Die Flamländer sind stämmige, im Allgemeinen über französisches Mittelmass hinaus- ragende Gestalten von heller, gesunder Gesichtsfarbe, mit ovalem Kopfe, gerader Nase und grossem Munde. Dies Alles, sowie ihr rundes Kinn, die blonden Haare und blauen Augen verrathen, dass kein Tropfen römischen Blutes in ihren Adern fliesst. Es sind gutmüthige, einfache Leute, ein wenig kalt und schwerfällig, aber offen und ehrlich. Sie zeigen grossen Muth, aber nicht etwa aus Leidenschaft, sondern aus Politik. Durch ihren Fleiss und ihre Mässigkeit haben sie es zu grossem Wohlstand gebracht, Ackerbau und Industrie stehen auf einer hohen Stufe der Cultur.
Bevölkert durch Kymris, die sich unvermischt erhalten hatten(Morini, Nervii, Menapii), wurde das Land nur mit grossen Schwierigkeiten von Cäsar unterworfen, der kymrische Name aber hat sich in Cambrai(Cameracini) erhalten. Unter den Franken kam die Land- schaft zu Neustrien, und Karl der Grosse deportirte 6000 Sachsen hierher(Saint-Omer). Nachdem es in den hundertjährigen englisch-französischen Streit verwickelt gewesen, kam Flandern an Frankreich, wurde dann mit Holland zu den Niederlanden vereinigt und endlich selbsständiges Königreich. Von diesem wurde der zwar kleinste, aber reichste und beyölkertste Theil getrennt und gehört jetzt als Norddepartement zu Frankreich.

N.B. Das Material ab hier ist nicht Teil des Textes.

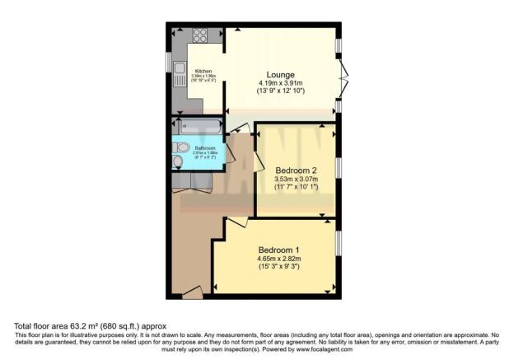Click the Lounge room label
pos(281,72)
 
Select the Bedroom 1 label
pos(278,250)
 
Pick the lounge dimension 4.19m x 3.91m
pos(281,83)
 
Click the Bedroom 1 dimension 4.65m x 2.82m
pos(278,259)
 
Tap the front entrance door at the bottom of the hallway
pos(192,290)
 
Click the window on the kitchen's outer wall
pos(169,62)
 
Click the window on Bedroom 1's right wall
pos(339,245)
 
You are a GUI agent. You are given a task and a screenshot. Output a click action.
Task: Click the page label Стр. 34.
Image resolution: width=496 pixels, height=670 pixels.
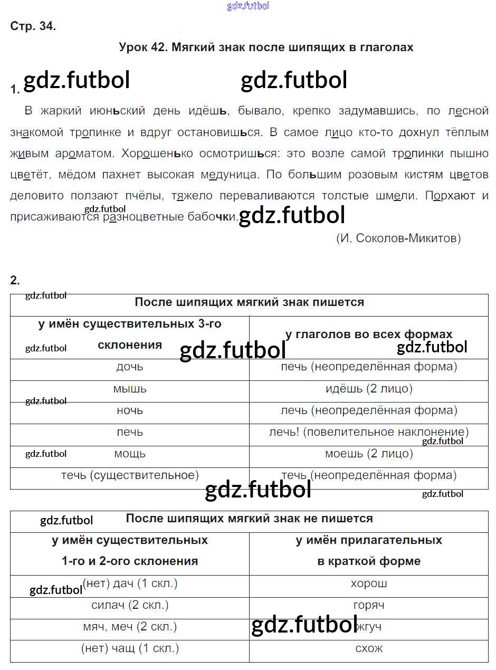33,26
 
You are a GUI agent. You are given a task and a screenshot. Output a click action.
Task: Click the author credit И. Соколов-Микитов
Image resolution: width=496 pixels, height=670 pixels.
398,238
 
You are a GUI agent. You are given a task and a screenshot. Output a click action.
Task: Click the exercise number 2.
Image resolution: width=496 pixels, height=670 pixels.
15,280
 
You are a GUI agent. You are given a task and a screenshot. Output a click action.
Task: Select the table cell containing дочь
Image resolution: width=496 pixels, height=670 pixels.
130,367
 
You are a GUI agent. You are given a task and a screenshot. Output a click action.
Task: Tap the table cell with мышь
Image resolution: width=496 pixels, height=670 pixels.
130,389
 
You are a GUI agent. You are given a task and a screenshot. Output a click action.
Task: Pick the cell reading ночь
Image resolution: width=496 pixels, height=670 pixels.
130,410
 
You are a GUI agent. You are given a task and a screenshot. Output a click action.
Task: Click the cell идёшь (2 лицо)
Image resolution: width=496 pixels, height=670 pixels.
369,389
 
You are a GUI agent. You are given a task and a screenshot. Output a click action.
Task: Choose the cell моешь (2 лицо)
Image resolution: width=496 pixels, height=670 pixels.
369,454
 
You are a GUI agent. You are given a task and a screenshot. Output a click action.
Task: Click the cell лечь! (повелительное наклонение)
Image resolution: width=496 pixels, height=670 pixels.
369,432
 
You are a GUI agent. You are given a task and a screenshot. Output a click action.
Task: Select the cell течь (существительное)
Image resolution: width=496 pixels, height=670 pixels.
130,475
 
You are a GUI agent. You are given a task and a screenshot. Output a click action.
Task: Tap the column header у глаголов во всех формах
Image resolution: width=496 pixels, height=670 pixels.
369,334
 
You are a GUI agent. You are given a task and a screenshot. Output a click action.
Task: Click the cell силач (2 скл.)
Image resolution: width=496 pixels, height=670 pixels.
130,606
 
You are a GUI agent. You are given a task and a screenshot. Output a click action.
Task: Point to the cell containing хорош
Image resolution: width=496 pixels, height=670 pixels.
369,584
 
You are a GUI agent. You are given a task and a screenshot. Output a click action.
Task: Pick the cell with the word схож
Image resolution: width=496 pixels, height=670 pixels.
369,649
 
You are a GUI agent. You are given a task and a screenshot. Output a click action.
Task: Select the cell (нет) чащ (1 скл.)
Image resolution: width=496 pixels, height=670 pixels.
130,649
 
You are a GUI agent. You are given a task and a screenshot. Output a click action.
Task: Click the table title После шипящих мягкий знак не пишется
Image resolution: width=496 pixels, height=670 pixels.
249,519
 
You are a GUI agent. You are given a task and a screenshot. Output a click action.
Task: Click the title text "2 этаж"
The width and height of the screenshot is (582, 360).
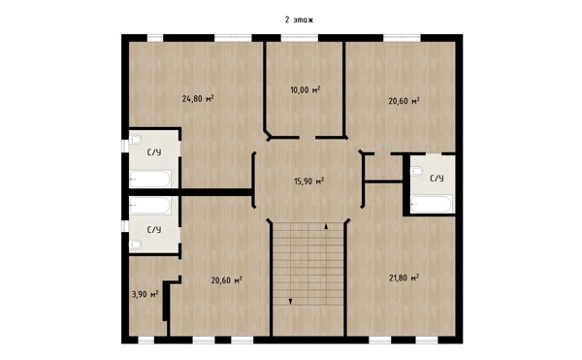(299, 19)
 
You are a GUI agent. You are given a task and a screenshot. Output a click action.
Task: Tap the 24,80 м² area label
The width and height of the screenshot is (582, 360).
(198, 98)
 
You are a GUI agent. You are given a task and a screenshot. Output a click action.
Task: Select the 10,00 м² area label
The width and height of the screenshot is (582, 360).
(306, 89)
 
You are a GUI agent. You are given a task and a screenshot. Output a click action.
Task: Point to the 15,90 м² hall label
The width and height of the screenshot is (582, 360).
(308, 181)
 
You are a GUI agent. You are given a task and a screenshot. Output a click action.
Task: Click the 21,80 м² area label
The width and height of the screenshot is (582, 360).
(404, 278)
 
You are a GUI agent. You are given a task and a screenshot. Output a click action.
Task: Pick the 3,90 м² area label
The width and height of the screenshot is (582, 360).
(146, 294)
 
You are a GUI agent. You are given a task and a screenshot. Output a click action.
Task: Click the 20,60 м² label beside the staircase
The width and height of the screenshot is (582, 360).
(226, 279)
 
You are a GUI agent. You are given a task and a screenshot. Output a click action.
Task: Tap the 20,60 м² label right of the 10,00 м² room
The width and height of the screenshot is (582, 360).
(404, 101)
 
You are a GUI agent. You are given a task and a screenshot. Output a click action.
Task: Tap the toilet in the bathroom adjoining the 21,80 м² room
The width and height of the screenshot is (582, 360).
(416, 171)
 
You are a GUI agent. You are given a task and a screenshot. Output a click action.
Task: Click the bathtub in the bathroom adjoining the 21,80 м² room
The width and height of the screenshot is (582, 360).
(432, 205)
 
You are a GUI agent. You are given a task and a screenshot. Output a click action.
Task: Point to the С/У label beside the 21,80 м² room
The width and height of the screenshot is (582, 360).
(436, 179)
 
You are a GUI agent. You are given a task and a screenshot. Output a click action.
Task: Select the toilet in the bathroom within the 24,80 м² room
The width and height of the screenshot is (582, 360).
(135, 140)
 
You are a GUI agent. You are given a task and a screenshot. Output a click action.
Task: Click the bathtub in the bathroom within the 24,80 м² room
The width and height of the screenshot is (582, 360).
(150, 180)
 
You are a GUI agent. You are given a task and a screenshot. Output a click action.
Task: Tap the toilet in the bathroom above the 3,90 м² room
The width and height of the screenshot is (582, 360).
(135, 245)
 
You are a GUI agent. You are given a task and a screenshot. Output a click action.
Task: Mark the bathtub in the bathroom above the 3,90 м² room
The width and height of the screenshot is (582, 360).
(150, 206)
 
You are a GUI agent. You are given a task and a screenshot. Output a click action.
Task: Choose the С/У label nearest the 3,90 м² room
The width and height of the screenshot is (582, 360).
(154, 230)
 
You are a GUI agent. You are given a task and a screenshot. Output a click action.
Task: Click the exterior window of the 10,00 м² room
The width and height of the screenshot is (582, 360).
(299, 38)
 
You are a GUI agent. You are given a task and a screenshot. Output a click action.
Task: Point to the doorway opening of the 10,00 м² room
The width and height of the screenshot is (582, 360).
(307, 138)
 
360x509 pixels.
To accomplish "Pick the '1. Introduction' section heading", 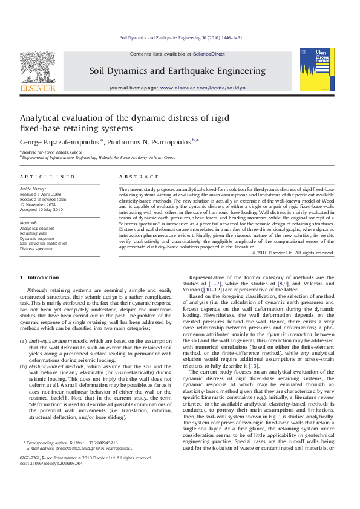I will [x=39, y=277].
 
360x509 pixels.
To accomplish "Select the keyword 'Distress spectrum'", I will [x=37, y=248].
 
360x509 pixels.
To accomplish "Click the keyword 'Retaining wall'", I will [x=34, y=233].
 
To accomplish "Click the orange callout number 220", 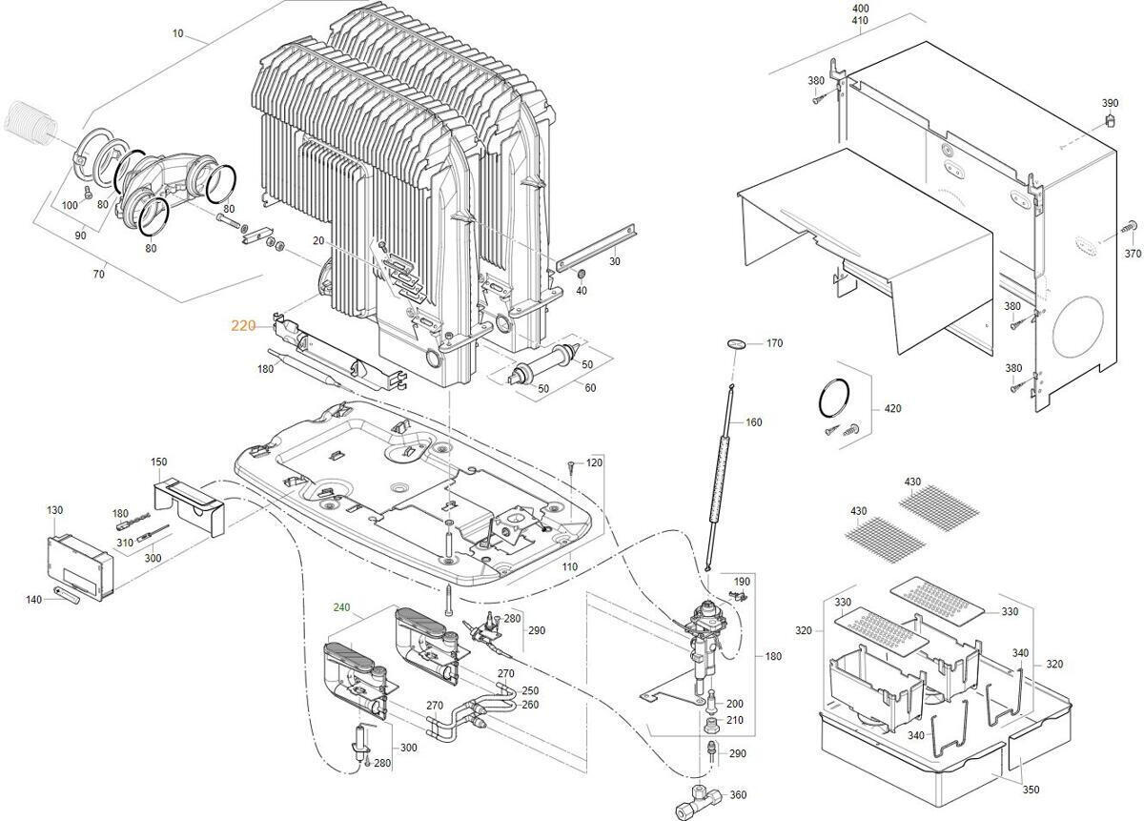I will (x=243, y=325).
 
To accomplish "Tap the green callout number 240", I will (x=342, y=606).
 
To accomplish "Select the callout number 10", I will (x=177, y=34).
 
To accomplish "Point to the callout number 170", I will (x=774, y=342).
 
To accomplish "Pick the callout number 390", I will (x=1110, y=103).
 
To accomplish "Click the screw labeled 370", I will (x=1129, y=227).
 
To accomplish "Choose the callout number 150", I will (x=158, y=462).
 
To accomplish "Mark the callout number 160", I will (x=753, y=422).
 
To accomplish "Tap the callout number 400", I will (x=861, y=8).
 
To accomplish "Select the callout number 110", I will (x=569, y=566).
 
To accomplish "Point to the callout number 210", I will (x=734, y=720).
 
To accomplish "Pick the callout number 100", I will (x=70, y=205).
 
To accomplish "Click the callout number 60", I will (x=590, y=387).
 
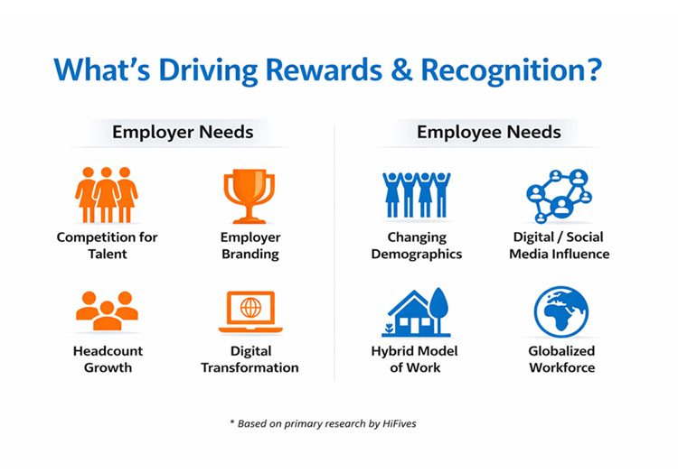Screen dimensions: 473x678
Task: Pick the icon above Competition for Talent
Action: click(107, 194)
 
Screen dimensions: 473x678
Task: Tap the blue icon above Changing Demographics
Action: click(416, 194)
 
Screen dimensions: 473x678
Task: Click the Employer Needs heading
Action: click(183, 133)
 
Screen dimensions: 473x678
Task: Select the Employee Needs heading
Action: click(488, 133)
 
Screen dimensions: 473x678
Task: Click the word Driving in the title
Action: click(212, 70)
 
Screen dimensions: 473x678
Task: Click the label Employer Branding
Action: click(250, 246)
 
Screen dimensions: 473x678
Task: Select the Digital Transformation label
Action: click(250, 359)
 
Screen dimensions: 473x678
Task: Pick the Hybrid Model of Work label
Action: click(416, 359)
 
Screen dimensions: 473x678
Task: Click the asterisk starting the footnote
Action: click(231, 422)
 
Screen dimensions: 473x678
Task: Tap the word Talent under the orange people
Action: click(107, 255)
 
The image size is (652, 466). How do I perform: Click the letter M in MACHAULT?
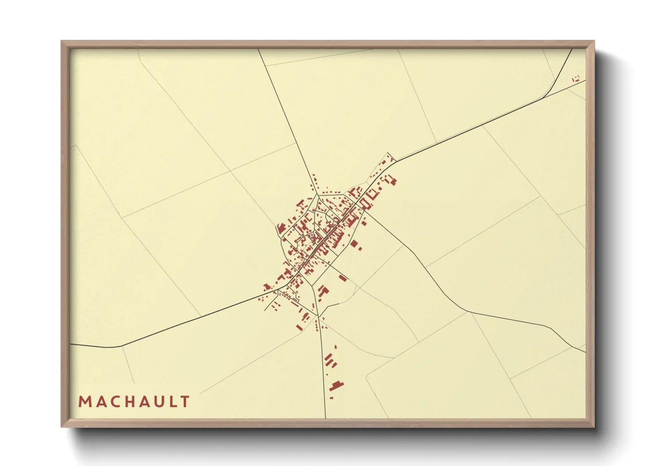(x=84, y=402)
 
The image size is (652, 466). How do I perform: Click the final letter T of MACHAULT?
(x=185, y=402)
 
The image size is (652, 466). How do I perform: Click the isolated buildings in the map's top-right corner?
(x=576, y=79)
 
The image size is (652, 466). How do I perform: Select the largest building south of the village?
(x=337, y=385)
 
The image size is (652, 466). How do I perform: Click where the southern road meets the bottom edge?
(x=325, y=418)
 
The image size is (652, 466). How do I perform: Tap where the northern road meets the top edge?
(x=258, y=49)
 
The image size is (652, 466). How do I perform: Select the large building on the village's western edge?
(x=281, y=229)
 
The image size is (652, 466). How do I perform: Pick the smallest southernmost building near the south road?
(x=331, y=398)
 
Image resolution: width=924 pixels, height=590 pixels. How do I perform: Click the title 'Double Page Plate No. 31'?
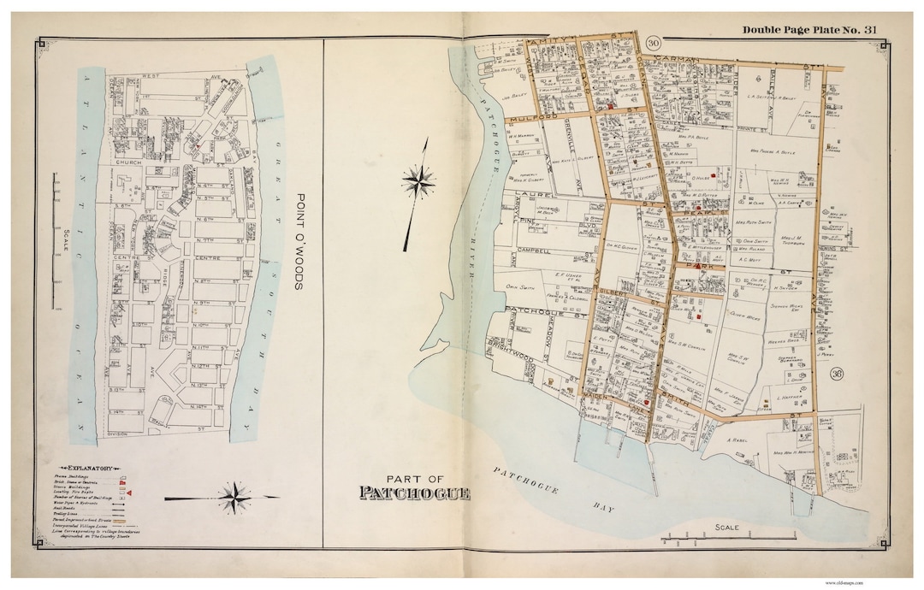[809, 30]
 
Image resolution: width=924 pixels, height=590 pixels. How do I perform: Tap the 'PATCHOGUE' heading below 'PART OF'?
[414, 493]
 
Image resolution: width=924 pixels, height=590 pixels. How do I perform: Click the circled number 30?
[654, 44]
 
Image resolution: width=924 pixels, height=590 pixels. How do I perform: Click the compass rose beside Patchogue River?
[418, 181]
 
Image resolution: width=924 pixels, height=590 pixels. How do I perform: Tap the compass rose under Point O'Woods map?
[233, 496]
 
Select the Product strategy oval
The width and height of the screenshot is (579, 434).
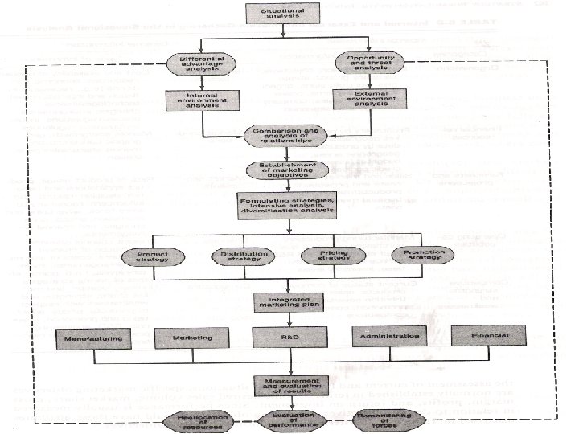click(x=146, y=257)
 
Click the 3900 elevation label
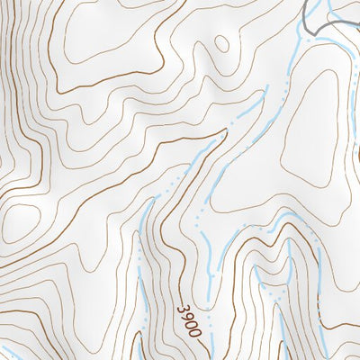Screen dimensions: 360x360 pyautogui.click(x=189, y=320)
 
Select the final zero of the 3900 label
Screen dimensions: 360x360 pyautogui.click(x=195, y=331)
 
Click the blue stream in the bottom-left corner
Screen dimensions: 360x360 pyautogui.click(x=11, y=353)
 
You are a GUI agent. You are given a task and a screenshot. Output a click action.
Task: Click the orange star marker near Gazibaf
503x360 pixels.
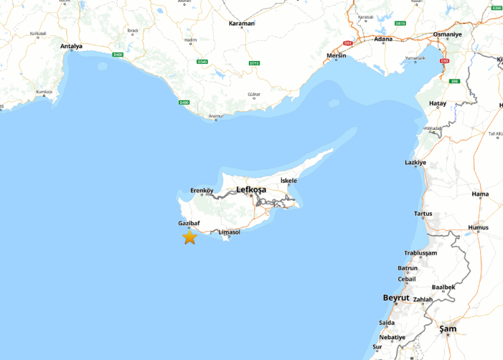pyautogui.click(x=189, y=237)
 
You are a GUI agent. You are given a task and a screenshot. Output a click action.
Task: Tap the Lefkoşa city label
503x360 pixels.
pyautogui.click(x=251, y=189)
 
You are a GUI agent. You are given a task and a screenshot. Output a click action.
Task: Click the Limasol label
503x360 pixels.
pyautogui.click(x=229, y=232)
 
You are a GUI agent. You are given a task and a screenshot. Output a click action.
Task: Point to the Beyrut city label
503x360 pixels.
pyautogui.click(x=396, y=297)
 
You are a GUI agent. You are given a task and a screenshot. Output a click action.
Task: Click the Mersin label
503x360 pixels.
pyautogui.click(x=336, y=55)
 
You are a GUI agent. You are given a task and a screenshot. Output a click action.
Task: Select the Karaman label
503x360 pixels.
pyautogui.click(x=242, y=23)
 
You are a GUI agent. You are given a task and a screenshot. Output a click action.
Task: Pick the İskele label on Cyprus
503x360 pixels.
pyautogui.click(x=288, y=180)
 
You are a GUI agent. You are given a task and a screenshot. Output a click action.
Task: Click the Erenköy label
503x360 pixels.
pyautogui.click(x=202, y=190)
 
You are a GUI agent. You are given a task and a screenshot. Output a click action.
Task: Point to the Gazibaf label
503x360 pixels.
pyautogui.click(x=189, y=223)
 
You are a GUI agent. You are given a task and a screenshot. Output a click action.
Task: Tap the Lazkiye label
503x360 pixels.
pyautogui.click(x=415, y=163)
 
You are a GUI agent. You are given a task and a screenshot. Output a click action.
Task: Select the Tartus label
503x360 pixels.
pyautogui.click(x=423, y=214)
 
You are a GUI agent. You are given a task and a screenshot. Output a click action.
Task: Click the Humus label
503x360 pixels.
pyautogui.click(x=478, y=228)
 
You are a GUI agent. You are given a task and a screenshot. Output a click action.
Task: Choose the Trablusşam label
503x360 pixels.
pyautogui.click(x=420, y=253)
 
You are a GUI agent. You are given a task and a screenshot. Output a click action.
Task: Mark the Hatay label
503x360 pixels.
pyautogui.click(x=438, y=103)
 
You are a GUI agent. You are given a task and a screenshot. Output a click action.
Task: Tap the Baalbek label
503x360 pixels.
pyautogui.click(x=443, y=287)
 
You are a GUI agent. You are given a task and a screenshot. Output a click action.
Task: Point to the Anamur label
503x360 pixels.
pyautogui.click(x=215, y=115)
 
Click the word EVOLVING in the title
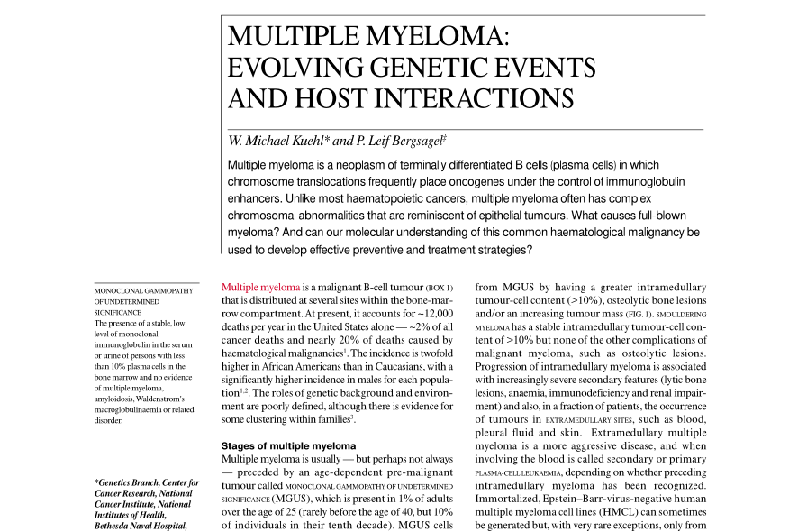coord(294,68)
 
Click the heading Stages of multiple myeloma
coord(288,445)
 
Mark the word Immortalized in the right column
coord(507,494)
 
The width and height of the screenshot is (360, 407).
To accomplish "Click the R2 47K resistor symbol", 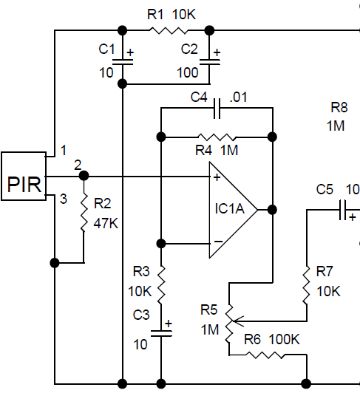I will pos(84,213).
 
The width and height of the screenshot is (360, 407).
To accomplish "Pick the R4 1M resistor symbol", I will pos(217,137).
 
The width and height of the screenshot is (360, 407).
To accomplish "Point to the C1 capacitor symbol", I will pos(123,65).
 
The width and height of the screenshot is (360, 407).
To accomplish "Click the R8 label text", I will pos(339,106).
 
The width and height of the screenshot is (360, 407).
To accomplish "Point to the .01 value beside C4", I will pos(239,97).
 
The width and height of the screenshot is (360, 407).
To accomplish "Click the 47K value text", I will pos(106,223).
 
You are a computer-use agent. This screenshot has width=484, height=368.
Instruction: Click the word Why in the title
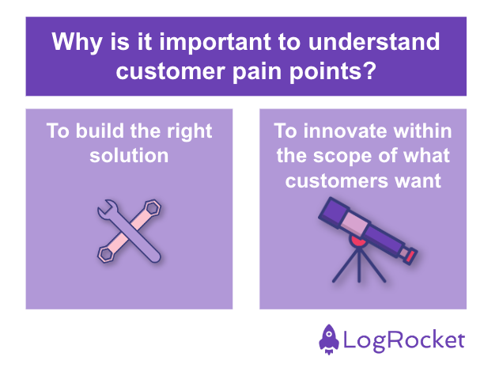click(x=75, y=42)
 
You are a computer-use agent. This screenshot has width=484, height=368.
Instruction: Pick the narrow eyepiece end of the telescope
click(x=410, y=254)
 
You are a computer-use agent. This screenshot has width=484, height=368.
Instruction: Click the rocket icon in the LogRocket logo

In den südbelgischen Provinzen wird das Wallonische gesprochen, ein wesentlich französischer Dialect, der zur langue d'oil gehört und sich dem Picardischen nähert. Er entlehnt nur wenige Wörter dem Deutschen, während das Flämische im belgischen Theil von Flandern ganz germanisch ist, wie das verwandte Holländische. Dieser flämische Dialect dringt bis nach Dünkirchen in Frankreich vor.